## Provided passage
--

Hwata v Zvingwe (CIV A 79 of 2014) [2014] ZWHHC 592 (29 October 2014)


4

HH 592-14

CIV’A’ 79/14


PARENTS HWATA

versus

CAROLINE ZVINGWE





HIGH COURT OF ZIMBABWE

CHITAKUNYE & TSANGA JJ

HARARE, 30 October 2014





Civil appeal



Appellant in person

Respondent in person



CHITAKUNYE J: This is an appeal from a judgment by a magistrate sitting at Rusape maintenance court. In that judgment the trial magistrate ordered the appellant to pay maintenance in a total sum of US$220 in respect of the parties’ two minor children.

The brief facts are that: - In the year 2009 the appellant and respondent started living together as husband and wife. Their union was blessed with two minor children born on 11 March 2009 and 16 November 2011 respectively.

In January 2014 the respondent left the matrimonial home. She took with her the parties’ minor children.

--

## Supplied data
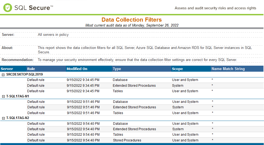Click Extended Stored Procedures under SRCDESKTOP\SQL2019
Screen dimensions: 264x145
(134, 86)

--

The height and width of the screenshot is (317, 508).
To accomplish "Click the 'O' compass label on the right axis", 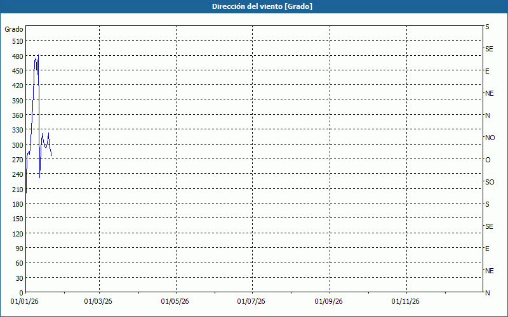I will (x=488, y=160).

--

## Jobs
1. In the Hwata v Zvingwe judgment, take the part that opens with "The brief facts" and closes with "November 2011 respectively.", and write it out again with "husband and wife" swapped for "partners".
2. Restate the paragraph of the Hwata v Zvingwe judgment that begins "The brief facts are that" in fewer words, keeping its main facts.
3. Go on with the Hwata v Zvingwe judgment, picking up after its last sentence.

## Task-by-task answers
1.
The brief facts are that: - In the year 2009 the appellant and respondent started living together as partners. Their union was blessed with two minor children born on 11 March 2009 and 16 November 2011 respectively.

2. In 2009 the appellant and respondent began living together as husband and wife and had two minor children, born on 11 March 2009 and 16 November 2011.

3.
On the 29th of January 2014 respondent issued summons in the maintenance court against appellant in terms of s 4(1) of the Maintenance Act [Cap 5:09] seeking maintenance in the sum of US$220.00 for the two minor children.

In his response to the summons appellant denied that he had neglected his family. He contended that he has been providing for his children to the best of his abilities. He also indicated that his income is such that he cannot afford the sum being claimed. He instead offered a sum of US$40 per month for the two children.

After hearing the parties the trial magistrate in a very brief ruling granted respondent maintenance in a sum of US$75 per child making a total sum of US$150 per month.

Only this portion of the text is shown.